The research will focus on such gram-negative pathogens as Pseudomonas, Klebsiella and Acinetobacter, which are increasingly resistant to all known classes of antibiotics. These bacteria can cause a significant health threat to patients, particularly those in intensive care units. Gram-negative infection is associated with an increase in morbidity, and in severe cases can lead on to septic shock and an increase in mortality. Though there are antibiotics in development from established classes, there is only one novel class systemic agent in clinical trials to address this mounting problem.
"The Department of Defense is excited about the opportunity of teaming with GSK and leveraging their capabilities and resources to develop antibacterial compounds for gram-negative biothreat agents," said Lt. Col. Calvin Carpenter at the Defense Threat Reduction Agency. "This research is needed to identify and deliver antibacterials from entirely new classes to defend against potential biothreat outbreaks and hospital-acquired infections."
The challenge of developing new antibacterial treatments is compounded by the fact that gram-negative bacteria are difficult to attack because they have an outer membrane surrounding the bacterial cell wall that interferes with drug penetration.
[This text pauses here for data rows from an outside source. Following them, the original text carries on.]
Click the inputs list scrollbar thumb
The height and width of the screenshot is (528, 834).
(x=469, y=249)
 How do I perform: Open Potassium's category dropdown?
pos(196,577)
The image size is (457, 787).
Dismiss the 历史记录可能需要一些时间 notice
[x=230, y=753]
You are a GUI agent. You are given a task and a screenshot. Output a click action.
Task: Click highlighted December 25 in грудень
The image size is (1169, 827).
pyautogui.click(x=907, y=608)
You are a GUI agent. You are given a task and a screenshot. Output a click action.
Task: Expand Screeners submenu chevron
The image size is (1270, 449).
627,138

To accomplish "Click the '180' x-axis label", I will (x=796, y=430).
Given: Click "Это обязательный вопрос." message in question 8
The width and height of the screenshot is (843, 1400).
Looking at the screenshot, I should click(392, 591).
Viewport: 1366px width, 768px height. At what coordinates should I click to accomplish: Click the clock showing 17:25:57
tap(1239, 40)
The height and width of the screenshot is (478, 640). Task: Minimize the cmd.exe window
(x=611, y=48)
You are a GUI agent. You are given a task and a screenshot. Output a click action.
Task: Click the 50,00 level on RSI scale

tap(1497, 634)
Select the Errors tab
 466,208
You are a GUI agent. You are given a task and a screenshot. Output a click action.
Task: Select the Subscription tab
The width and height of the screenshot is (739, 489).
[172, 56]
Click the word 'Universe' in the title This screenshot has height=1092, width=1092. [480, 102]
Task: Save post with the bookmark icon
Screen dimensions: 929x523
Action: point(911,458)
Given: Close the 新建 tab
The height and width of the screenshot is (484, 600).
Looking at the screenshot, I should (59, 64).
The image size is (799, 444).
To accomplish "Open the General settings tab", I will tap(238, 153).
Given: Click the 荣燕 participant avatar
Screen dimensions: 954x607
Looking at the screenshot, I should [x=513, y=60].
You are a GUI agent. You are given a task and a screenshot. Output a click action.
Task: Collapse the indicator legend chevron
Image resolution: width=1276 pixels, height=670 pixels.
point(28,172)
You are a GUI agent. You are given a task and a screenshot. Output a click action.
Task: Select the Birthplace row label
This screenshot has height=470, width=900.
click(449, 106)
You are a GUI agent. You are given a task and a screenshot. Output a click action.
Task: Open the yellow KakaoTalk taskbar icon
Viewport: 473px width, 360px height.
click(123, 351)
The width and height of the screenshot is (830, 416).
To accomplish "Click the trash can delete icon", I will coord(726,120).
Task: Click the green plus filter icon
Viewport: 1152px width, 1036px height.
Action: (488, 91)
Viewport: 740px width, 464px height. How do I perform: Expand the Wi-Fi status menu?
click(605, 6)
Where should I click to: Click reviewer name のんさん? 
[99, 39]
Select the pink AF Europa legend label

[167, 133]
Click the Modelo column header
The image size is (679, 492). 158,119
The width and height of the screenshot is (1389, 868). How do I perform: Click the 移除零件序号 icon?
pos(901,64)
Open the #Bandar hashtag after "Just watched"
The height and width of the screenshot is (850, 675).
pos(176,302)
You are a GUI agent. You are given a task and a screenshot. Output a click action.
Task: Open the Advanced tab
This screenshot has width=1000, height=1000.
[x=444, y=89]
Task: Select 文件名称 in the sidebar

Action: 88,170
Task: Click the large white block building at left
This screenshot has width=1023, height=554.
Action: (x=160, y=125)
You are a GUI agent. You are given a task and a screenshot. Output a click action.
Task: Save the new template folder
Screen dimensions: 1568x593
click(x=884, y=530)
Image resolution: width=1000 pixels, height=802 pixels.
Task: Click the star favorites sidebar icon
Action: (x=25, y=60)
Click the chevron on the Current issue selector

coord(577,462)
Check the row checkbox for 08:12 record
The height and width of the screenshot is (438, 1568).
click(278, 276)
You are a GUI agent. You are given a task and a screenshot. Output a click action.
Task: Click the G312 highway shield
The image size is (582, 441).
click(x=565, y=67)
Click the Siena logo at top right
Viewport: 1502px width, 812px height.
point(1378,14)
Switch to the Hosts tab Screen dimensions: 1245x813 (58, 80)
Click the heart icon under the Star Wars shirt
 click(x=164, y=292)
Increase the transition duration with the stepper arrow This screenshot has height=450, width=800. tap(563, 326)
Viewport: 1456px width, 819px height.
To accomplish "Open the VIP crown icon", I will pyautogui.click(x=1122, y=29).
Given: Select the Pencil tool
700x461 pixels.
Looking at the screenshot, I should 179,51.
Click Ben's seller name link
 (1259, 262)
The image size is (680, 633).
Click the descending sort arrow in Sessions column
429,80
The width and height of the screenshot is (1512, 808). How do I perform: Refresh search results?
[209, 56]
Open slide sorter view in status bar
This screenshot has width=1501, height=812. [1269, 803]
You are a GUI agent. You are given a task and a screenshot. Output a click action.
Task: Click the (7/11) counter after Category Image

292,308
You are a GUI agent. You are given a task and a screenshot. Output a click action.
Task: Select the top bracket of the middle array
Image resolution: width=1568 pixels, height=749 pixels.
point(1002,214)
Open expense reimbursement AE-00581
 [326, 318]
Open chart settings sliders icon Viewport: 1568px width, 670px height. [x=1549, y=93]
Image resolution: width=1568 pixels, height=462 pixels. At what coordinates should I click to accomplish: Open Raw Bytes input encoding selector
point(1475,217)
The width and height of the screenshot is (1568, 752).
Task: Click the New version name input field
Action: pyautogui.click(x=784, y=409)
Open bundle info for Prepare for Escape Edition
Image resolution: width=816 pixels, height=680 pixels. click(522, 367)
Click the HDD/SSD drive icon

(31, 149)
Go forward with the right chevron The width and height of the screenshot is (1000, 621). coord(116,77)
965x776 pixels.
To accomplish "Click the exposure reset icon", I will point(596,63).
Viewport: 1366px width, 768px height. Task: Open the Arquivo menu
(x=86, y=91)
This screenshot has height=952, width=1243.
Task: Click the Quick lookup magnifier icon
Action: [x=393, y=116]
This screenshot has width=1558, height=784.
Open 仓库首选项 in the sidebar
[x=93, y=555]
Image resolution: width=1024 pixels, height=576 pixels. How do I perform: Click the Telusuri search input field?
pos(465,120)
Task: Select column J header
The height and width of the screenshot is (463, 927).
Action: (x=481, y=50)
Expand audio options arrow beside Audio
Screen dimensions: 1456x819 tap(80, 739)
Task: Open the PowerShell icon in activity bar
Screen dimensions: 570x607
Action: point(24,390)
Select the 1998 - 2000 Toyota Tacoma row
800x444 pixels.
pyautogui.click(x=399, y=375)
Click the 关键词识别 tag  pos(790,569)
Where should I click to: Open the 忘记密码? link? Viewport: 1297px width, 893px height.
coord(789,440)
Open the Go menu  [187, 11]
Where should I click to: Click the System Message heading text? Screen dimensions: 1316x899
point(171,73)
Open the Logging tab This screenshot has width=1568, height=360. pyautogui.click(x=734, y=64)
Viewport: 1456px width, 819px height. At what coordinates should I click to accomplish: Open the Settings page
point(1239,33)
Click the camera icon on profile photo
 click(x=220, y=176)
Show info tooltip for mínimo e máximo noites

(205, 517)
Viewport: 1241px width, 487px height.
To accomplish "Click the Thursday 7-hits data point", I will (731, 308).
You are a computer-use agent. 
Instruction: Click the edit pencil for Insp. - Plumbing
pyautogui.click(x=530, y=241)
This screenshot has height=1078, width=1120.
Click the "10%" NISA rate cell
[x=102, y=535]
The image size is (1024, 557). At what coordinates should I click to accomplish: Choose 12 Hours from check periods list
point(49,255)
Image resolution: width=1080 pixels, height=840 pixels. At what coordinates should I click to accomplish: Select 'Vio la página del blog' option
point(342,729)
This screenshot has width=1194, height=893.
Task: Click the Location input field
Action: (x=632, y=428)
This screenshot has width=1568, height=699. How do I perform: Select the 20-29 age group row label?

New treatments must not only be toxic to the pathogen, but must also overcome the barriers to entry into the cell.
"Through this innovative collaboration with DTRA, GSK will focus its experience and resource in drug discovery on new antibacterial solutions that address biothreat pathogens as well as conventional gram-negative infections acquired in the hospital," said Dr. David Payne, group director of antibacterial research at the Infectious Diseases Center for Excellence in Drug Discovery (ID CEDD) at GSK.
With few new antibiotic classes being developed in the last 40 years and growing resistance of various types of bacteria to treatment, GSK is progressing a growing portfolio of antibiotic candidates. The ID CEDD, formed earlier this year, is exclusively dedicated to discovering and developing novel treatments for bacterial and other types of infections.